##### Provided data #####
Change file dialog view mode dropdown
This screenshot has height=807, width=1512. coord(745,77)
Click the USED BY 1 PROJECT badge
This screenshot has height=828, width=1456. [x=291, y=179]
#####
##### Provided data #####
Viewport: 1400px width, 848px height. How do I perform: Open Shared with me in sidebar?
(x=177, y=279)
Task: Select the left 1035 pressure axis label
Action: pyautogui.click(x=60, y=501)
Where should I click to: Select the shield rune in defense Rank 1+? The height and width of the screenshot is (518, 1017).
#####
##### Provided data #####
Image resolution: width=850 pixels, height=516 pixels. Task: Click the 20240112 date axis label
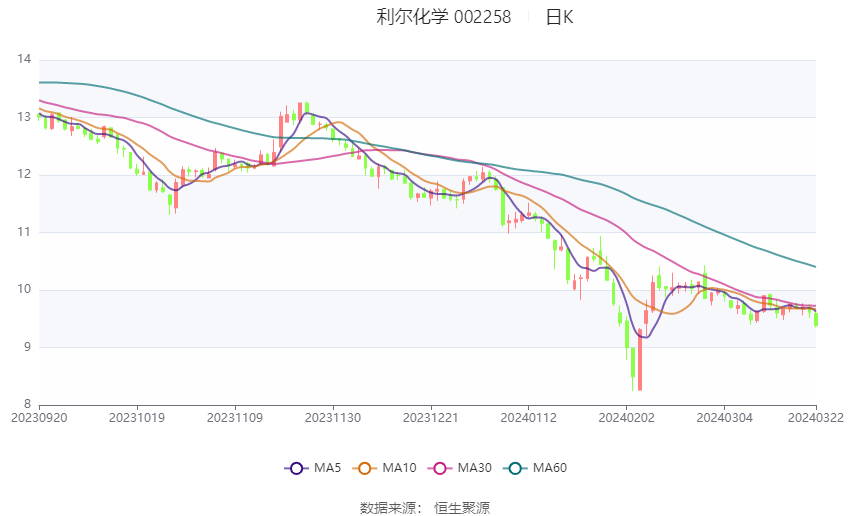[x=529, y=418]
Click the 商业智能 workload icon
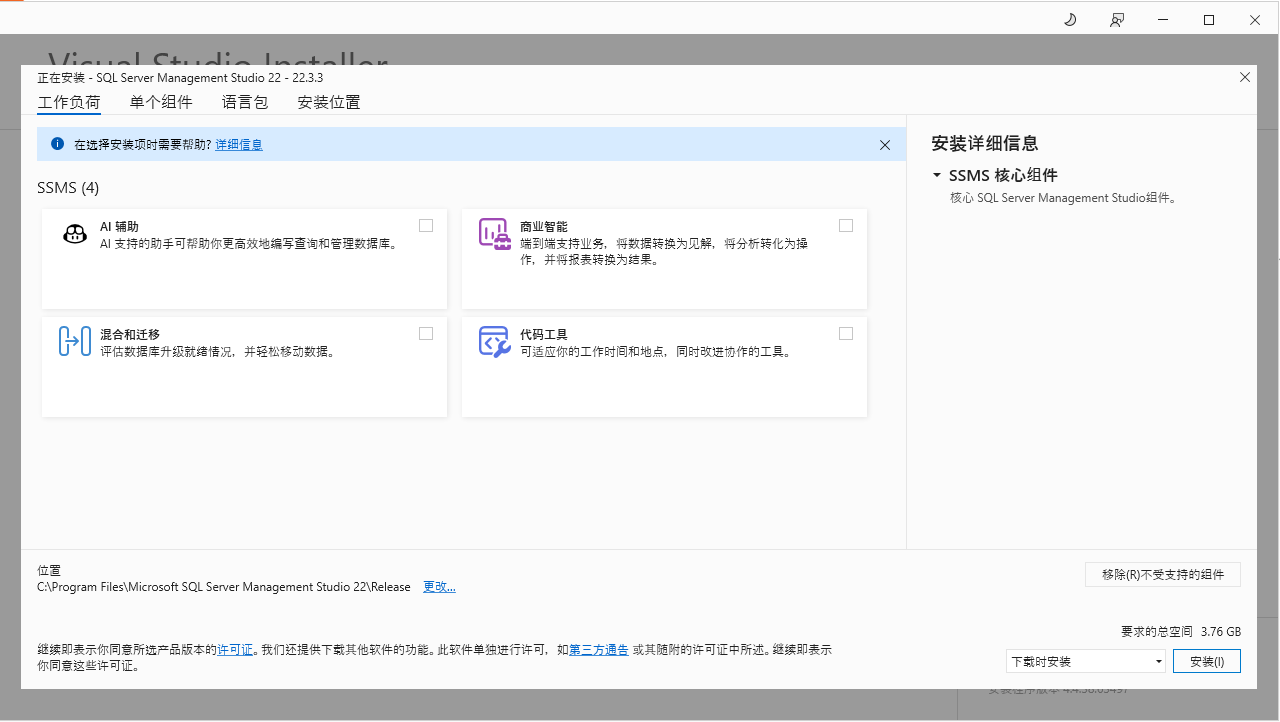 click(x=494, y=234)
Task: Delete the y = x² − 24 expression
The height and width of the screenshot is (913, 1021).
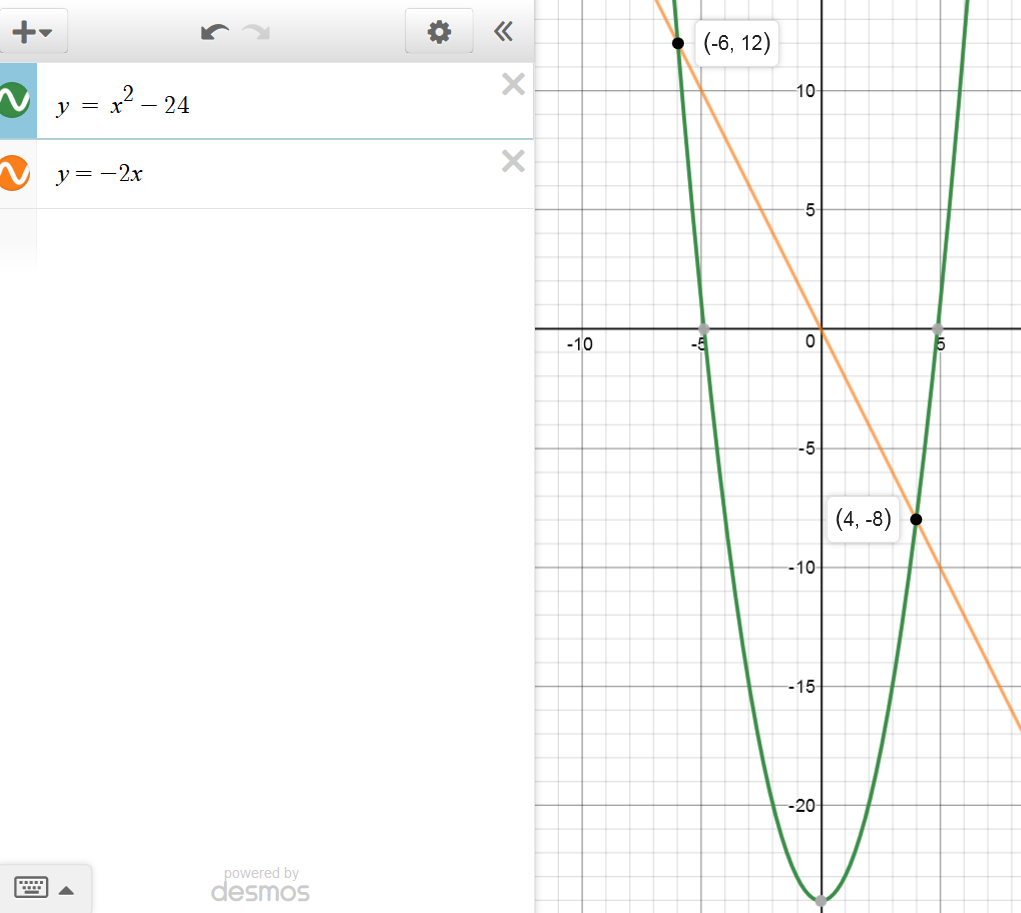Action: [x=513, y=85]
#####
Work order | Print, from the entries above, the line with "Viewport: 1400px width, 848px", the line with "Where should I" and all lines between them, exactly and with nothing else.

Output below |
Viewport: 1400px width, 848px height. How do I perform: Open Shared with me in sidebar?
(x=177, y=279)
Task: Select the left 1035 pressure axis label
Action: pyautogui.click(x=60, y=501)
Where should I click to: Select the shield rune in defense Rank 1+? The height and width of the screenshot is (518, 1017).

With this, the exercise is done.